_What the exercise asks_: Copy out every line of the items below word for word, but leave out the pictures.

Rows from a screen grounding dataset
= = = =

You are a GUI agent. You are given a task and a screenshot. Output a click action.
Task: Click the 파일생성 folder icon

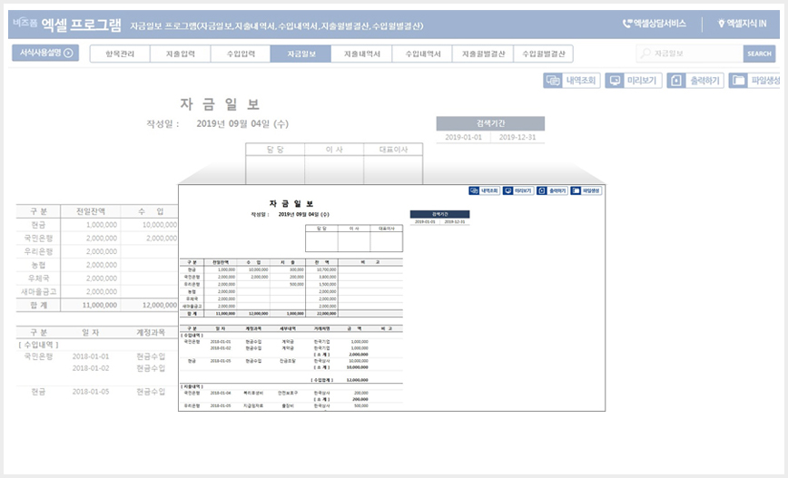(x=738, y=81)
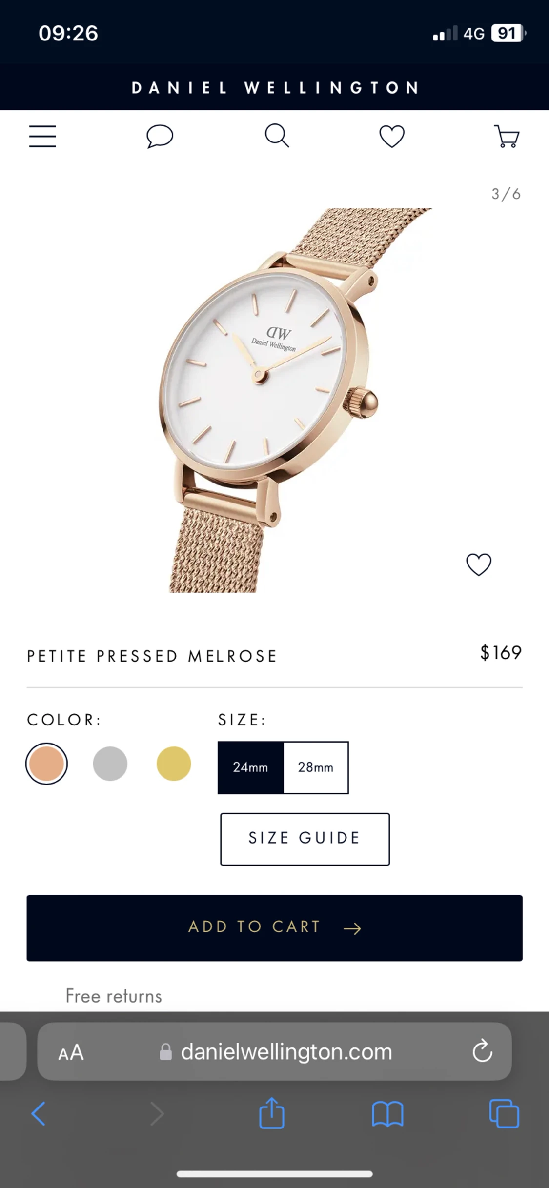The width and height of the screenshot is (549, 1188).
Task: Open the Safari share sheet
Action: point(272,1113)
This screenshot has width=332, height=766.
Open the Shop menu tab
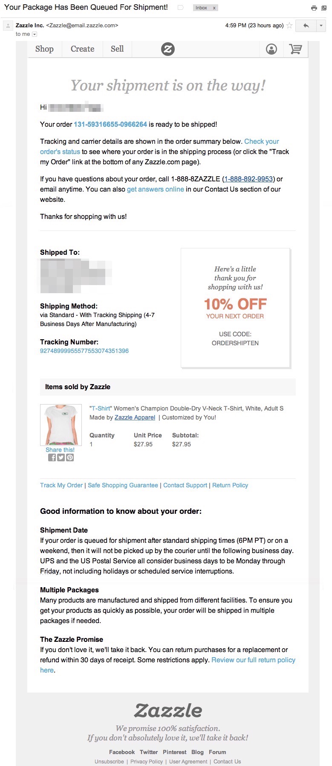pos(44,49)
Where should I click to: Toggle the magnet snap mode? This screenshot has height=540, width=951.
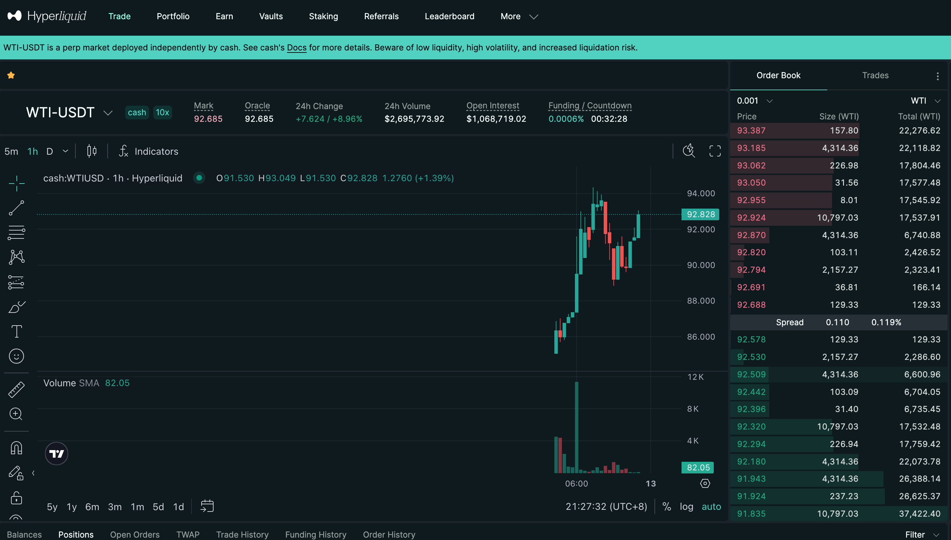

= = = =

_Full response_:
You are a GUI agent. You are given a task and a screenshot. Output a click action.
Task: Click the 파일생성 folder icon

(x=738, y=81)
The width and height of the screenshot is (549, 1188).
Task: Open the Safari share sheet
Action: point(272,1113)
This screenshot has width=332, height=766.
Open the Shop menu tab
pos(44,49)
Where should I click to: Toggle the magnet snap mode? This screenshot has height=540, width=951.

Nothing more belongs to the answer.